- Task brief
Report every line of the entries that contains the word "computer".

- Dataset records
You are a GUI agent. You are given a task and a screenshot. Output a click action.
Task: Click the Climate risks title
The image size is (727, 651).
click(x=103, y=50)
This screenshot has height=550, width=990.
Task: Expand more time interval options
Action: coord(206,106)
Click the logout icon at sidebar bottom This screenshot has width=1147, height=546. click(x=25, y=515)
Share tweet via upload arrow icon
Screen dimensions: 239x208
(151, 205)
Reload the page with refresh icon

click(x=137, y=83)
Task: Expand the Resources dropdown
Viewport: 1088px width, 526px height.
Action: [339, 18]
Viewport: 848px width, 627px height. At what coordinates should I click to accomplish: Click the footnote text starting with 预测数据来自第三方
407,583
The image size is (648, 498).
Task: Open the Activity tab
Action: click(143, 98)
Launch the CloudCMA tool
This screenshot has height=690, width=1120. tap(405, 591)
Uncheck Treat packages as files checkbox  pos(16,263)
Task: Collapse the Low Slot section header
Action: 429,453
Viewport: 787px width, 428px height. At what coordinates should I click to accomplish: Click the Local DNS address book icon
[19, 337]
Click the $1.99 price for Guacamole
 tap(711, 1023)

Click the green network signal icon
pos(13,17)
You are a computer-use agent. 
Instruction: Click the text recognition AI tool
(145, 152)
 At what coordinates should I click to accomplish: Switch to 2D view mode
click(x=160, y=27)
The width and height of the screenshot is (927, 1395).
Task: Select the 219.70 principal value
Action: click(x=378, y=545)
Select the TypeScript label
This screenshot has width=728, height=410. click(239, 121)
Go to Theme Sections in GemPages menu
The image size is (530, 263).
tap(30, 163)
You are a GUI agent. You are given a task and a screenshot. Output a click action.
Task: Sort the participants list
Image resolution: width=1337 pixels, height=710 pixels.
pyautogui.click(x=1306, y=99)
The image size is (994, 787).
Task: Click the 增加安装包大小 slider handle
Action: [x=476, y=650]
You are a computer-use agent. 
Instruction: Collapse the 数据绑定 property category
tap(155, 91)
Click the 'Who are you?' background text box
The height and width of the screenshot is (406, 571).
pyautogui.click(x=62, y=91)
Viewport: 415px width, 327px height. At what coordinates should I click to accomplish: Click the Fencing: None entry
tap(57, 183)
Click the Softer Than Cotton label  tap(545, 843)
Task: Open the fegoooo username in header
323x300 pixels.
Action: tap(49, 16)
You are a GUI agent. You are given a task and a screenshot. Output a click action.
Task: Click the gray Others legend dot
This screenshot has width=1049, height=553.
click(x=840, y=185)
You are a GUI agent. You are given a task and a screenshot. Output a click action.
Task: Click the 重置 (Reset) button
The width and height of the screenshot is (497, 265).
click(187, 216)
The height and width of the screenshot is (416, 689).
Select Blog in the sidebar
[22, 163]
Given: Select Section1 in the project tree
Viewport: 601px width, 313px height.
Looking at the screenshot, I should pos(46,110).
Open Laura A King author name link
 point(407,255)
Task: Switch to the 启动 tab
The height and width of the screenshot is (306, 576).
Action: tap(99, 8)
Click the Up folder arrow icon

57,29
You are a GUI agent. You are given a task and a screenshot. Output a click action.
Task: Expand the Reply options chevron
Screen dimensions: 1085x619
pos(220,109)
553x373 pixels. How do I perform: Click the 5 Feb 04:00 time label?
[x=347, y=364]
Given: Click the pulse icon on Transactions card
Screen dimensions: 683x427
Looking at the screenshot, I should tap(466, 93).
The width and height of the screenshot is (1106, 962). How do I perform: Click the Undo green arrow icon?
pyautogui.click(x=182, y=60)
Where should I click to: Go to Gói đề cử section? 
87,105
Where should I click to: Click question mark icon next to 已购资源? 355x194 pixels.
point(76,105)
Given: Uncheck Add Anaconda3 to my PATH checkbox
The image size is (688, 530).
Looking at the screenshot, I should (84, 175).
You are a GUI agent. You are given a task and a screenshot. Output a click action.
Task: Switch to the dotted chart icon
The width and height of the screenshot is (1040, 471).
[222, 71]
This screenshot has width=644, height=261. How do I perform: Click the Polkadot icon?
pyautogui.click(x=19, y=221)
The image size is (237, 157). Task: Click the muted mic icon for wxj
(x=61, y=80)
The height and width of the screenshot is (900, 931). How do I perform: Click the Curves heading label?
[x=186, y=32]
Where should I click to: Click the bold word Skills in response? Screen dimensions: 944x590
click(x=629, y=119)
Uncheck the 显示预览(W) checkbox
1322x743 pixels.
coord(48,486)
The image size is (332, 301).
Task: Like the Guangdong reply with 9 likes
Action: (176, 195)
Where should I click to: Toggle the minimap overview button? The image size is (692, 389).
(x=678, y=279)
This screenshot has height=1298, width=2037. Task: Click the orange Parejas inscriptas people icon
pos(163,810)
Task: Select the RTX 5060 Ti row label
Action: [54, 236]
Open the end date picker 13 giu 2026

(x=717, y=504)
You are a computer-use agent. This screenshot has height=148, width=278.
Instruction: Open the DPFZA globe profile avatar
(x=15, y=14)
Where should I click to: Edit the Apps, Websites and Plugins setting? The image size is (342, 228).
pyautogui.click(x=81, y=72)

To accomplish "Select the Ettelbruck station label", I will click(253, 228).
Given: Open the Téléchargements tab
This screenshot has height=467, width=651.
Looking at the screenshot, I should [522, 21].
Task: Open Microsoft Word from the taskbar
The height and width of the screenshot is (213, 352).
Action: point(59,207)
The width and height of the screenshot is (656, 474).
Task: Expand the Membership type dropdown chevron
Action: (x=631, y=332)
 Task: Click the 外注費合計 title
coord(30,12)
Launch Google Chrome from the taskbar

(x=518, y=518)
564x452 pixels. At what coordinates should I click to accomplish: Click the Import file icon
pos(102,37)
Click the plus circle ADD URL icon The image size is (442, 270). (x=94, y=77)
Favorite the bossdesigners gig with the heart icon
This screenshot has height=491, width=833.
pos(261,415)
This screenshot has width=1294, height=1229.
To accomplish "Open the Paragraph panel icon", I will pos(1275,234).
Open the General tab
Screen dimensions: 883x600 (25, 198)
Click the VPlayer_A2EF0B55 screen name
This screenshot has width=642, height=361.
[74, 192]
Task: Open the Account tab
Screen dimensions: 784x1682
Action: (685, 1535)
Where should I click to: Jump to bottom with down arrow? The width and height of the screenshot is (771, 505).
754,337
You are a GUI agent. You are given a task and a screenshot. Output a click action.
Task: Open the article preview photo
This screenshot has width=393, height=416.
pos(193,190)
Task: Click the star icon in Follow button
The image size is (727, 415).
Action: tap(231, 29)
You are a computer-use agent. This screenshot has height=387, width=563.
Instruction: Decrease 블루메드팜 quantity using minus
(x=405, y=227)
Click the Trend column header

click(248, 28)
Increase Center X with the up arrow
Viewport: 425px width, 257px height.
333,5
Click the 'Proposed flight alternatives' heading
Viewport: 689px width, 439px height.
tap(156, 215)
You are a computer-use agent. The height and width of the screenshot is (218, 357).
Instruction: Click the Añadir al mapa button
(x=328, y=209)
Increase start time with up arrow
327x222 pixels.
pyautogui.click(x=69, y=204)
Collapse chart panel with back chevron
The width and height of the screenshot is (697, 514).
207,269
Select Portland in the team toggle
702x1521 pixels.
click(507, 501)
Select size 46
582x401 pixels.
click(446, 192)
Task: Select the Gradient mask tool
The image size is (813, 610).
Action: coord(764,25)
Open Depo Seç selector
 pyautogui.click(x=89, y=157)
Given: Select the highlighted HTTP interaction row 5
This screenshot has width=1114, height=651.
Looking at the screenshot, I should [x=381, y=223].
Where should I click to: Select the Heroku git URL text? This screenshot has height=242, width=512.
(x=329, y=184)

- Exercise solution
You are a computer-use agent. 
You are a computer-use agent. 
You are a computer-use agent. This screenshot has height=148, width=278.
You are a computer-use agent. This screenshot has height=387, width=563.
You are a computer-use agent. The height and width of the screenshot is (218, 357).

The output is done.